Call centers are systems that enable a pool of agents to serve incoming and/or outgoing calls, with the calls being distributed and connected to whichever of the agents happen to be available at the time. When no agents are free and available to handle additional calls, additional incoming calls are typically placed in a holding queue to await an available agent. It is common practice to divide the pool of agents into a plurality of groups, commonly referred to as splits, and to assign different types of calls to different splits. For example, different splits may be designated to handle calls pertaining to different client companies, or calls pertaining to different products or services of the same client company. Alternatively, the agents in different splits may have different skills, and calls requiring different ones of these skills are then directed to different ones of these splits. Each split typically has its own incoming call queue.
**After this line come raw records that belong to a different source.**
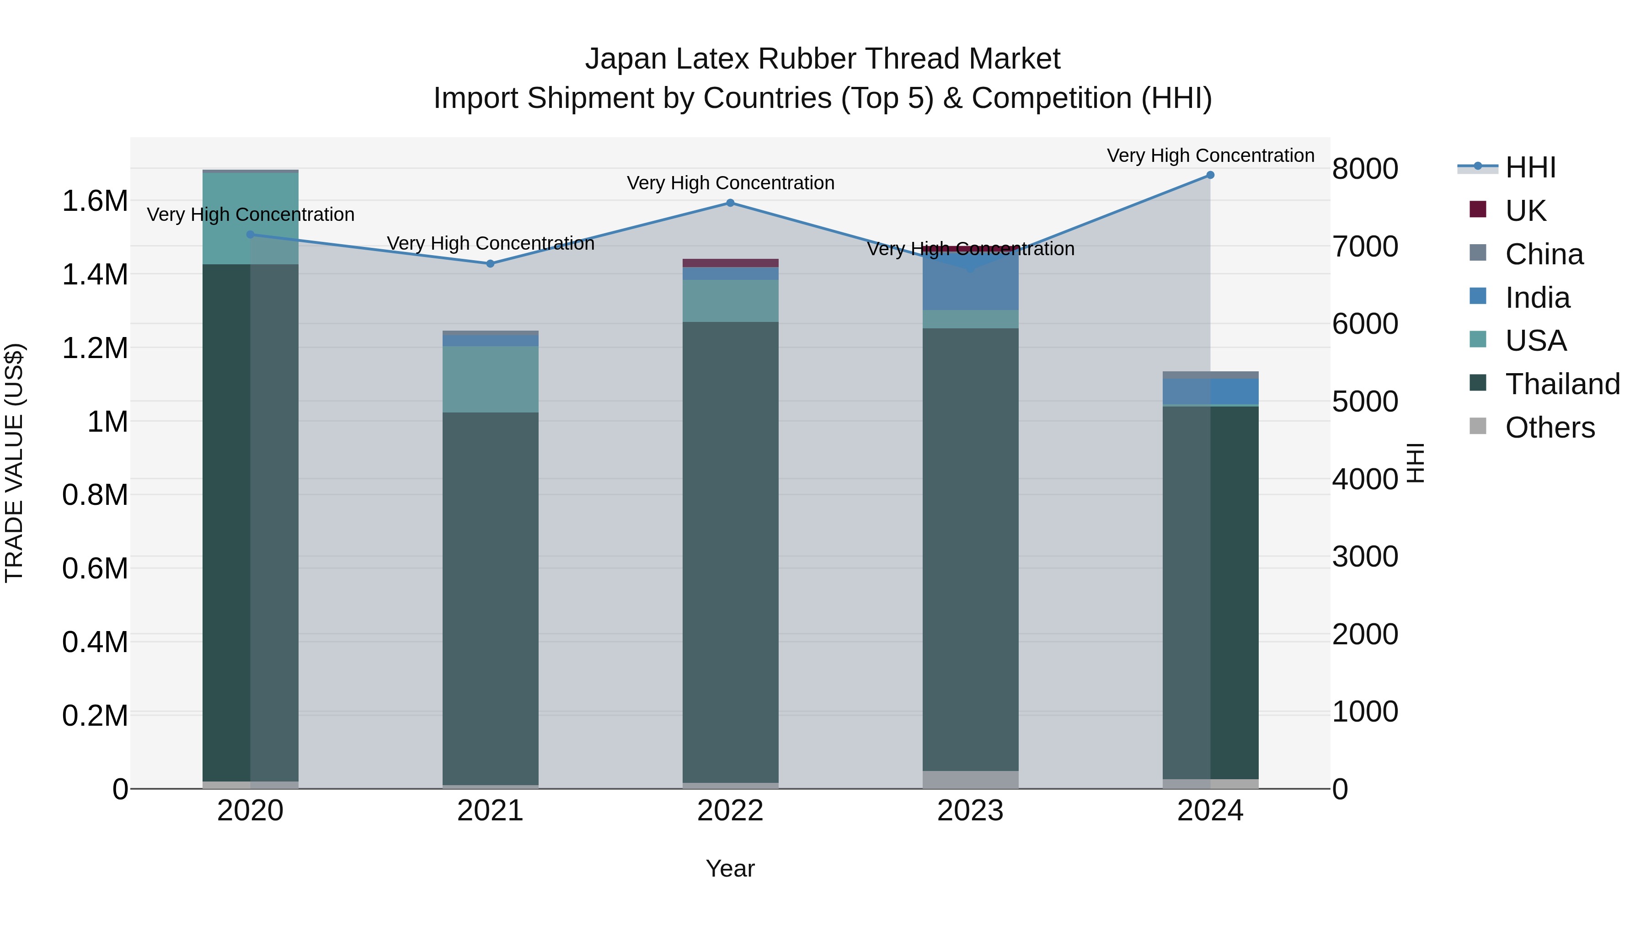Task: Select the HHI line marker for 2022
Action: click(x=730, y=203)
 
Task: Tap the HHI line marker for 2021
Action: click(x=490, y=263)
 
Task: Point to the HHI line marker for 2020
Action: click(x=251, y=235)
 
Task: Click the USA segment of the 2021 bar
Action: click(x=490, y=379)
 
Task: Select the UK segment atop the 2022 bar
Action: click(x=730, y=262)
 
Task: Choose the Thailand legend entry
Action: click(x=1562, y=384)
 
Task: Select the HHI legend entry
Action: click(x=1530, y=167)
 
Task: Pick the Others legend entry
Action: click(x=1549, y=428)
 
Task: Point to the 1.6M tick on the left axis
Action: click(x=95, y=201)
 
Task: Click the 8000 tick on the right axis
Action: click(x=1365, y=169)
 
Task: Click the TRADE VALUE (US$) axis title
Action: click(x=14, y=463)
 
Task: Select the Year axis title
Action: click(x=730, y=868)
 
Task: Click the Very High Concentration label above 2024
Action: click(x=1210, y=155)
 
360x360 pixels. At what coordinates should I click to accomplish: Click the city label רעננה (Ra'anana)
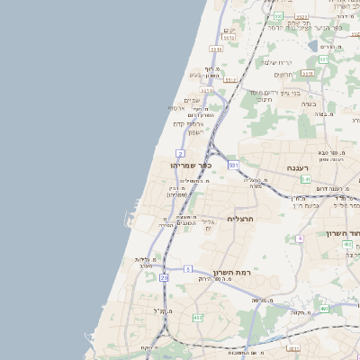pyautogui.click(x=299, y=167)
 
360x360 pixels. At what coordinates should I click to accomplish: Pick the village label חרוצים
pyautogui.click(x=282, y=74)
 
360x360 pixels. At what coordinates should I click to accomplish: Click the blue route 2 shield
pyautogui.click(x=181, y=153)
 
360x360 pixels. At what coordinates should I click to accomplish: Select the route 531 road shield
pyautogui.click(x=233, y=165)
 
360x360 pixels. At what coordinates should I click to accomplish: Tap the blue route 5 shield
pyautogui.click(x=188, y=268)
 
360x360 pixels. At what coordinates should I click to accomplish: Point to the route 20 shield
pyautogui.click(x=165, y=278)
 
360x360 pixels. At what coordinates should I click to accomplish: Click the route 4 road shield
pyautogui.click(x=299, y=238)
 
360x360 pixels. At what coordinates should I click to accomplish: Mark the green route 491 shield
pyautogui.click(x=323, y=309)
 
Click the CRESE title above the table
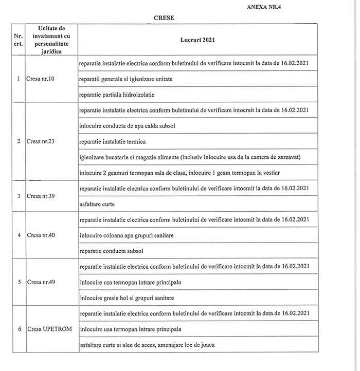[x=164, y=17]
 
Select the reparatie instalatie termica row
[x=113, y=141]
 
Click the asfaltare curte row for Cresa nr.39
[x=97, y=204]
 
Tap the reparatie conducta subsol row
[x=112, y=251]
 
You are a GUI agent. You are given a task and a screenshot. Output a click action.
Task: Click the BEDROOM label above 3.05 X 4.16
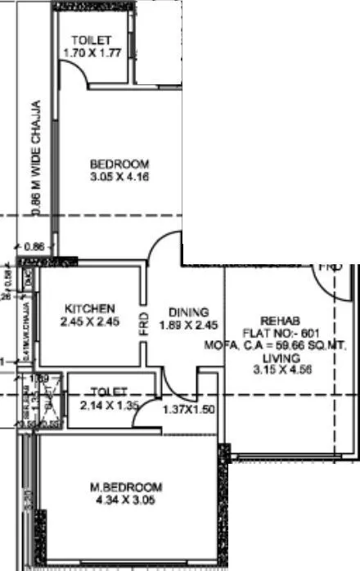click(x=119, y=163)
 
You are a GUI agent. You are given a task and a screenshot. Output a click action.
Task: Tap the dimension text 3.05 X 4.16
click(x=119, y=175)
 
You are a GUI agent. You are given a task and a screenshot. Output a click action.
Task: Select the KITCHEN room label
click(x=90, y=308)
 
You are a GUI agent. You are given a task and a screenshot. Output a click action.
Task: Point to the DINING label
click(x=189, y=312)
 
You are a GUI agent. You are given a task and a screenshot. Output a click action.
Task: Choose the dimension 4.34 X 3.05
click(x=126, y=500)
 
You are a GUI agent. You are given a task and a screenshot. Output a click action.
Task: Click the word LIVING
click(x=279, y=357)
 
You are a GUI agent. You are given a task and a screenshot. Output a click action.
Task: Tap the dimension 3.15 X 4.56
click(x=279, y=370)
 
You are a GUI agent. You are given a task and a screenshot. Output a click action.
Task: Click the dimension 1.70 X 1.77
click(x=92, y=53)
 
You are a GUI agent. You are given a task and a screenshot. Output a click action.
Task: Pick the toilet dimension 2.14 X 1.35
click(x=110, y=403)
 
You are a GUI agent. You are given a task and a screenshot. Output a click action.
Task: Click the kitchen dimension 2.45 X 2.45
click(x=90, y=321)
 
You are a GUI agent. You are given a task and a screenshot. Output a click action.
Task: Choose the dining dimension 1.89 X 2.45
click(x=189, y=324)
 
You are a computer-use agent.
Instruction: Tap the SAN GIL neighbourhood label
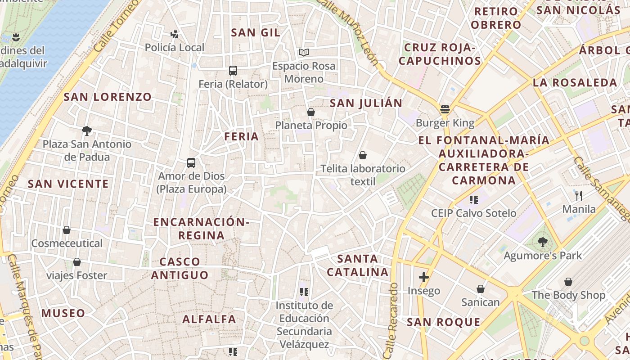[x=256, y=32]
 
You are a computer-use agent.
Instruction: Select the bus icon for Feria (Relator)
[x=233, y=70]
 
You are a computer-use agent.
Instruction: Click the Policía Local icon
[x=175, y=34]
Furthermore, some large companies find it effective to have a plurality of call centers, each for handling calls within a different geographical area, for example, Each call center, or each split within each call center, typically has its own incoming call queue. In a multiple queue environment, it can happen that one call center or split is heavily overloaded with calls and has a full queue of calls waiting for an available agent, while another call center or split may be only lightly overloaded and yet another call center or split may not be overloaded at all and actually may have idle agents. To alleviate such inefficiencies, some call centers have implemented a capability whereby, if the primary (preferred) split or call center for handling a particular call is heavily overloaded and its queue is overflowing with waiting calls, the call center evaluates the load of the other (backup) splits or call centers to determine if one of the other splits or call centers is less busy and consequently may be able to handle the overflow call and do so more promptly. The overflow call is then queued to the first such backup split or call center that is found, instead of being queued to the primary split or call center. Such arrangements are known by different names, one being “Look Ahead Interflow.”
In order to balance work across a network of call centers, the decision as to where a call should be routed is typically made based on the estimated waiting time that a call will experience with respect to a particular switch. The objective is to find the switch within a network of switches where it is predicted that the call will be answered in the shortest period of time. In situations where an enterprise has contracted with its customers to service calls within a given period of time, sending calls to the switch with the shortest waiting time does not necessarily maximize the number of customers who are serviced within the contracting period. In particular, although doing so will generally reduce the average waiting time of calls, this is not the same as maximizing the number of calls serviced within the contracted time.